• _СТРАНИЦА_:
"""

По оценке современного классика «географии человека» Пьера Гуру, «ни одна страна в Европе не обладает столь протяженным, разнообразным и удобным морским побережьем» с обилием «отличных гаваней, расположенных в устье широких рек, что ведут в глубь страны». К тому же, добавлял Бродель, начиная с присоединения Нормандии (XIII в.), затем Лангедока, Прованса и, наконец, Бретани (XVI в.), Франция приобрела и «целые народности потомственных мореходов». У страны, резюмировал историк, «имелось все необходимое для завоевания океана». А океанские просторы сулили богатство и власть: ведь именно на море в Новое время «суждено было решаться судьбам современного мира».

«На протяжении всей французской истории встает вопрос об этом ее несбывшемся, едва лишь наметившемся призвании – быть морской державой». Между тем, сожалел Бродель, Франция ощущала себя, в первую очередь, сухопутной державой, органичным продолжением континентальной Европы. «Море за англичан, оно не любит Францию», – выражал этот континентальный дух Мишле, резюмируя вековое соперничество двух стран[29].

Сухопутность, считал Бродель, сделалась историческим выбором страны, потому что, в конечном счете, то был выбор ее правителей: «правительство и само смотрело на мир с сухопутной колокольни». Слишком тяготило бремя сухопутных границ: «Для ведения и планирования широкомасштабной политики на морях Франция должна была… вырваться из осиного гнезда беспрерывных сухопутных войн, с тем чтобы, подобно англичанам, вести только одну войну – на море и иметь только один военный бюджет – военно-морской». А для этого «требовались не только прозорливость, удачливость, настойчивость, но и способность противостоять давлению воинственного дворянства, готового в любой момент выступить в поход по дорогам Европы»[30].

"""

• _ИСХОДНЫЕ ДАННЫЕ_:
"""

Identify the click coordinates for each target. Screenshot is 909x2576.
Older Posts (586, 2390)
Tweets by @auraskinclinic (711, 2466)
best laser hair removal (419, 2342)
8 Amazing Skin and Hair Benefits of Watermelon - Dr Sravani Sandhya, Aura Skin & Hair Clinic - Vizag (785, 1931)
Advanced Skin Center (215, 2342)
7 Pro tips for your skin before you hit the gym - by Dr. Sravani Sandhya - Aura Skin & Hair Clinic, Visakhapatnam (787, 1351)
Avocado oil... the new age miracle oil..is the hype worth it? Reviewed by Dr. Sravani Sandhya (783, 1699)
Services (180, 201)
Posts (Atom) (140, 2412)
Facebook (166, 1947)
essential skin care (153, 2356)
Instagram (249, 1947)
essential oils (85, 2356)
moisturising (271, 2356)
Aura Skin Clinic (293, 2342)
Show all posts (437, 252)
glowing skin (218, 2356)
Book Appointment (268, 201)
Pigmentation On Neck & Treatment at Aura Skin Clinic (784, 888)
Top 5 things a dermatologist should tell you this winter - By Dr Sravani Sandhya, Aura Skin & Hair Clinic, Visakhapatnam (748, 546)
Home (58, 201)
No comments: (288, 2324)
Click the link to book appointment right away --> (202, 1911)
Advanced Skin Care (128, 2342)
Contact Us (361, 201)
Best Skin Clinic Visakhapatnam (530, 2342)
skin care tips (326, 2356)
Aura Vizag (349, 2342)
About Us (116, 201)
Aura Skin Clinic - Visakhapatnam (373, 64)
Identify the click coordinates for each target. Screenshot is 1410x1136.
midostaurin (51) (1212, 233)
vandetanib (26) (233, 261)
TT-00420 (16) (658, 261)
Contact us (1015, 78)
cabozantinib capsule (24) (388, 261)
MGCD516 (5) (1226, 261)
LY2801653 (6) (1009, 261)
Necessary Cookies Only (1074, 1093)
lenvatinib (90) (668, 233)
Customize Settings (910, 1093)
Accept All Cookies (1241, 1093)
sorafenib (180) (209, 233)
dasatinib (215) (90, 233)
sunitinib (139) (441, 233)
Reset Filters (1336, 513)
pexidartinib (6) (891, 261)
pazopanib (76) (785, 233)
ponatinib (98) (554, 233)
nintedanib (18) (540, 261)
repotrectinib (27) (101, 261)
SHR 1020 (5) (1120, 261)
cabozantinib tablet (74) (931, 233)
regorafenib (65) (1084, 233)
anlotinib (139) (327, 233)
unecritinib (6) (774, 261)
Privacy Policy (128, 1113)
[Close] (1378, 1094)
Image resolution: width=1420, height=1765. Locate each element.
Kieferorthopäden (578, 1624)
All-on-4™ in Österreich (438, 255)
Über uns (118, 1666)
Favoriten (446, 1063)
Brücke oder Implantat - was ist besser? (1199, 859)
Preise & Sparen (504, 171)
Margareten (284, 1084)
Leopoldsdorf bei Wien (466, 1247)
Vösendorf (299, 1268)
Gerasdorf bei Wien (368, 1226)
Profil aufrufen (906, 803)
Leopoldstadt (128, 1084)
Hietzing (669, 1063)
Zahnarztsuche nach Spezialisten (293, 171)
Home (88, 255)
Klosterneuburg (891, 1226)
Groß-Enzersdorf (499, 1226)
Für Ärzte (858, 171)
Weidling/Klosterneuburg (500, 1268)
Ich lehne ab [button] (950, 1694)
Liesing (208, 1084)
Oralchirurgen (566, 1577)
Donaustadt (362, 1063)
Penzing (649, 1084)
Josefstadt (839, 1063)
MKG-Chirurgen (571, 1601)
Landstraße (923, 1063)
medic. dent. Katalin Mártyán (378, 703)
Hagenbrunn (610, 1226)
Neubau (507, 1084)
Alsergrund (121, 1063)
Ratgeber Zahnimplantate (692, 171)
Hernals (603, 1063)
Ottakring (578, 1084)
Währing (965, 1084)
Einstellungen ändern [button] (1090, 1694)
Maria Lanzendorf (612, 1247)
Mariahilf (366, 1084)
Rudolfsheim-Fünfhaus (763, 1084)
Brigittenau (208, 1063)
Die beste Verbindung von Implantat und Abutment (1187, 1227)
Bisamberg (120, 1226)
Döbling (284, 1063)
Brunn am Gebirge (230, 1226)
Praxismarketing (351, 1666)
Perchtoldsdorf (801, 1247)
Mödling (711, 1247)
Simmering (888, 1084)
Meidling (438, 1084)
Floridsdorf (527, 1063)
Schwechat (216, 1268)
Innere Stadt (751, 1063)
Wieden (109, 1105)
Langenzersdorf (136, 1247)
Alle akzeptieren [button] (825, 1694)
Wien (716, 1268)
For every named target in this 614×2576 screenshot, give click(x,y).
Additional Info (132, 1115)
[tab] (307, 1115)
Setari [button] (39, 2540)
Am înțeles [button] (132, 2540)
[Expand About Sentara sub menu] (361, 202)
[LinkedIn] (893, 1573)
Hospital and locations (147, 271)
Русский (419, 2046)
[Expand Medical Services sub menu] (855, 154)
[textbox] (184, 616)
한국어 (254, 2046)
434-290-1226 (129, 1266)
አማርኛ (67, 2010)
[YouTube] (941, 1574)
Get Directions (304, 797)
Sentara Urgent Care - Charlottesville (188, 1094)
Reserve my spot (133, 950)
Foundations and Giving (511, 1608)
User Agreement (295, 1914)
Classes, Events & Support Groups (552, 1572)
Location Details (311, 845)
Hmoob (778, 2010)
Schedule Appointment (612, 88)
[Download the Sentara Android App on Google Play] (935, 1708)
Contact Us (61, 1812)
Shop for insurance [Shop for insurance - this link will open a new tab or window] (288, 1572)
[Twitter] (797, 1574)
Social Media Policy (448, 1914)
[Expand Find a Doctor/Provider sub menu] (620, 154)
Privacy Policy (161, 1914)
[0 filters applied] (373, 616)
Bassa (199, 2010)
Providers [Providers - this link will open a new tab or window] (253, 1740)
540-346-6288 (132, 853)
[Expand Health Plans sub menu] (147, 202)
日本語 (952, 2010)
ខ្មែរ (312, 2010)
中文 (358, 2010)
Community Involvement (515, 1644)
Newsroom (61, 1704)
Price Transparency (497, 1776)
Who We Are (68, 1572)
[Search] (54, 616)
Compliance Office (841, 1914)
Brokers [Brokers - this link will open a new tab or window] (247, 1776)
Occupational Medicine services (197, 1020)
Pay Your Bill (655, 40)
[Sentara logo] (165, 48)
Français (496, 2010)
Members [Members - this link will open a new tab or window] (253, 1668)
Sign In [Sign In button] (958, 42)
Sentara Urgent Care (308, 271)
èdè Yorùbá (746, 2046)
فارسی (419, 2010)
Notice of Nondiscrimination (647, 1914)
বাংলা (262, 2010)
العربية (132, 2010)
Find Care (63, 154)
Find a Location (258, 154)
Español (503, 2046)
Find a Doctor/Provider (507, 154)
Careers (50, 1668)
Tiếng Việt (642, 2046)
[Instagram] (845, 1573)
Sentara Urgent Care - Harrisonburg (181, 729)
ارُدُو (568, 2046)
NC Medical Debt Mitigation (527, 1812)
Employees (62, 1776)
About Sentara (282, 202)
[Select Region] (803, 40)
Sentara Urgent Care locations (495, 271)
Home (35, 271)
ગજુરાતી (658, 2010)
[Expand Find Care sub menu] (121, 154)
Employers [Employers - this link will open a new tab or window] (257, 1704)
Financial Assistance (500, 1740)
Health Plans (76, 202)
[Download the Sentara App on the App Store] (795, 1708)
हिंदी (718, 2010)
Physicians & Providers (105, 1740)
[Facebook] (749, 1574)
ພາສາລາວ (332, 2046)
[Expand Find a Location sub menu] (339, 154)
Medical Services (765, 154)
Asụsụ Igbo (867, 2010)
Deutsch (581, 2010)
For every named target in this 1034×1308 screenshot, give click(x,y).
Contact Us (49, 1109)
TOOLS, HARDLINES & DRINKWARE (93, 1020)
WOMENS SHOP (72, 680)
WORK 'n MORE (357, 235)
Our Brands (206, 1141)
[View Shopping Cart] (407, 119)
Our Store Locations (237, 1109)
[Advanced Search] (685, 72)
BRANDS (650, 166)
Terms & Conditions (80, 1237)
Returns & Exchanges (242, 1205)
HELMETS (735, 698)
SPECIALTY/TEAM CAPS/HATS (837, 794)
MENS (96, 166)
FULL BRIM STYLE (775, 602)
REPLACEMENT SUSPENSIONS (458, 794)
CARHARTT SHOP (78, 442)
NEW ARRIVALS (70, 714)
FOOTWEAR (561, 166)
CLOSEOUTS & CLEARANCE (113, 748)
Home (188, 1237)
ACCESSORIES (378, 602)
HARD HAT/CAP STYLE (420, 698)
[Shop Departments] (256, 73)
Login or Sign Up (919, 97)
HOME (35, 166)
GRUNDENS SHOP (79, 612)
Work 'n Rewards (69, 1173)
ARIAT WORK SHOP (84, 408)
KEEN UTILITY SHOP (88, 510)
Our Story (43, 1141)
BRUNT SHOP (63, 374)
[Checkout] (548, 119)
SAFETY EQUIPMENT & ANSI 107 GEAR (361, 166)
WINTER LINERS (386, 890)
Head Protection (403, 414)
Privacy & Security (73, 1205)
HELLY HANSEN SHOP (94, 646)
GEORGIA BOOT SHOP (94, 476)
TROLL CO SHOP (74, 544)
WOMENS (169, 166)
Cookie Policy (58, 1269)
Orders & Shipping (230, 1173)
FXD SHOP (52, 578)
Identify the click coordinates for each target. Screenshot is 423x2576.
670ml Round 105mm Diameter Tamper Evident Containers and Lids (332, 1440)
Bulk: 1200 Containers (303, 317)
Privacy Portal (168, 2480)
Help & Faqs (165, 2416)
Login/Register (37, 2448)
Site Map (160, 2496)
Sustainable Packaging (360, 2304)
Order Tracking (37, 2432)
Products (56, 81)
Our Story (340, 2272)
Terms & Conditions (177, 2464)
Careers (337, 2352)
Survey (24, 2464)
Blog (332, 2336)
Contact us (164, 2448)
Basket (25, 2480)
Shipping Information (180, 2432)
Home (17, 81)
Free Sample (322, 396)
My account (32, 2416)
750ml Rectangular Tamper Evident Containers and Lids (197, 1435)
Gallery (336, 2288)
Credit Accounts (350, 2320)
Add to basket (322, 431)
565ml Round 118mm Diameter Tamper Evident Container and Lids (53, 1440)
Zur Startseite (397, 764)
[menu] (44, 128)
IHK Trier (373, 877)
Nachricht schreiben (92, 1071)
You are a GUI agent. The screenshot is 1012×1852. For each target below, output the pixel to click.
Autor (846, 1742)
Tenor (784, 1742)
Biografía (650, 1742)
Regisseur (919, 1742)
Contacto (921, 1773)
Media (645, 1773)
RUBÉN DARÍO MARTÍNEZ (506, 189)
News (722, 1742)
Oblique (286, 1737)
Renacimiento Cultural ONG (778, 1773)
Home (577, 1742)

"""

• _ЗАДАНИЕ_: Присоединение каких областей, согласно тексту о морском призвании Франции, дало стране «целые народности потомственных мореходов»?

• _РЕШЕНИЕ ЗАДАНИЯ_: Нормандии, затем Лангедока, Прованса и, наконец, Бретани.